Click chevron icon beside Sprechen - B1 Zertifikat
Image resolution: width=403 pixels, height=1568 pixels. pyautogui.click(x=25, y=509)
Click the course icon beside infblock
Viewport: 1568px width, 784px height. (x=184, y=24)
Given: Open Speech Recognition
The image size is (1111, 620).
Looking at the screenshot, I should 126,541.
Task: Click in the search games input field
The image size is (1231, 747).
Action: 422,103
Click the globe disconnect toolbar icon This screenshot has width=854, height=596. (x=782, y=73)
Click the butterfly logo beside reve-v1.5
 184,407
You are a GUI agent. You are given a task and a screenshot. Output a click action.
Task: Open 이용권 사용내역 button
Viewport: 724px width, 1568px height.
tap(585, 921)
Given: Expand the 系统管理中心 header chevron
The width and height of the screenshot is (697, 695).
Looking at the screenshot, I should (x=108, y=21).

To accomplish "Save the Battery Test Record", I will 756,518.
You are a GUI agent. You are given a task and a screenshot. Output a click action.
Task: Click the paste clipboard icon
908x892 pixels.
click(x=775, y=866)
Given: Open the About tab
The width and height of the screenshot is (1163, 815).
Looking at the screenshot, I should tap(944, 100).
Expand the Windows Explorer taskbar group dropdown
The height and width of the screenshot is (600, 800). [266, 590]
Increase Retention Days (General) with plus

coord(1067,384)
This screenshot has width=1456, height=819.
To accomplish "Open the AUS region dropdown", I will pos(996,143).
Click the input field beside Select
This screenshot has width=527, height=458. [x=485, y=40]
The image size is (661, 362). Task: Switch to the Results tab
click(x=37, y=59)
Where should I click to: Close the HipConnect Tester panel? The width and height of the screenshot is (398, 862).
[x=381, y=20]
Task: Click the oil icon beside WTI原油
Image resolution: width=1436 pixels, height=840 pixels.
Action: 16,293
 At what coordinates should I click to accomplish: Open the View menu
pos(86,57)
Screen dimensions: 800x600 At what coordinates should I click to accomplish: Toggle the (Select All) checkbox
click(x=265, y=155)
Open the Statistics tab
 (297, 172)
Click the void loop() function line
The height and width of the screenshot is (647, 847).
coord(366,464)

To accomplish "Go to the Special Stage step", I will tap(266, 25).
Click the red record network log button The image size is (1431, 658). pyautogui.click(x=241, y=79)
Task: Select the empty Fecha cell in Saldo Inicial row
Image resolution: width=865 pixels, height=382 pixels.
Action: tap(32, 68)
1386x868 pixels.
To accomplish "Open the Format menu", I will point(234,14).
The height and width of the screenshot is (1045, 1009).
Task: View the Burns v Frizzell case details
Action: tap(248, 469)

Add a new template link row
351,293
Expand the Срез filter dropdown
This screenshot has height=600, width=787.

» Task requirements:
In full and without alteration, return the listing above.

» Response area:
Click chevron icon beside Sprechen - B1 Zertifikat
Image resolution: width=403 pixels, height=1568 pixels. pyautogui.click(x=25, y=509)
Click the course icon beside infblock
Viewport: 1568px width, 784px height. (x=184, y=24)
Given: Open Speech Recognition
The image size is (1111, 620).
Looking at the screenshot, I should 126,541.
Task: Click in the search games input field
The image size is (1231, 747).
Action: 422,103
Click the globe disconnect toolbar icon This screenshot has width=854, height=596. (x=782, y=73)
Click the butterfly logo beside reve-v1.5
 184,407
You are a GUI agent. You are given a task and a screenshot. Output a click action.
Task: Open 이용권 사용내역 button
Viewport: 724px width, 1568px height.
tap(585, 921)
Given: Expand the 系统管理中心 header chevron
The width and height of the screenshot is (697, 695).
Looking at the screenshot, I should (x=108, y=21).

To accomplish "Save the Battery Test Record", I will 756,518.
You are a GUI agent. You are given a task and a screenshot. Output a click action.
Task: Click the paste clipboard icon
908x892 pixels.
click(x=775, y=866)
Given: Open the About tab
The width and height of the screenshot is (1163, 815).
Looking at the screenshot, I should tap(944, 100).
Expand the Windows Explorer taskbar group dropdown
The height and width of the screenshot is (600, 800). [266, 590]
Increase Retention Days (General) with plus

coord(1067,384)
This screenshot has width=1456, height=819.
To accomplish "Open the AUS region dropdown", I will pos(996,143).
Click the input field beside Select
This screenshot has width=527, height=458. [x=485, y=40]
The image size is (661, 362). Task: Switch to the Results tab
click(x=37, y=59)
Where should I click to: Close the HipConnect Tester panel? The width and height of the screenshot is (398, 862).
[x=381, y=20]
Task: Click the oil icon beside WTI原油
Image resolution: width=1436 pixels, height=840 pixels.
Action: 16,293
 At what coordinates should I click to accomplish: Open the View menu
pos(86,57)
Screen dimensions: 800x600 At what coordinates should I click to accomplish: Toggle the (Select All) checkbox
click(x=265, y=155)
Open the Statistics tab
 (297, 172)
Click the void loop() function line
The height and width of the screenshot is (647, 847).
coord(366,464)

To accomplish "Go to the Special Stage step", I will tap(266, 25).
Click the red record network log button The image size is (1431, 658). pyautogui.click(x=241, y=79)
Task: Select the empty Fecha cell in Saldo Inicial row
Image resolution: width=865 pixels, height=382 pixels.
Action: tap(32, 68)
1386x868 pixels.
To accomplish "Open the Format menu", I will point(234,14).
The height and width of the screenshot is (1045, 1009).
Task: View the Burns v Frizzell case details
Action: tap(248, 469)

Add a new template link row
351,293
Expand the Срез filter dropdown
This screenshot has height=600, width=787.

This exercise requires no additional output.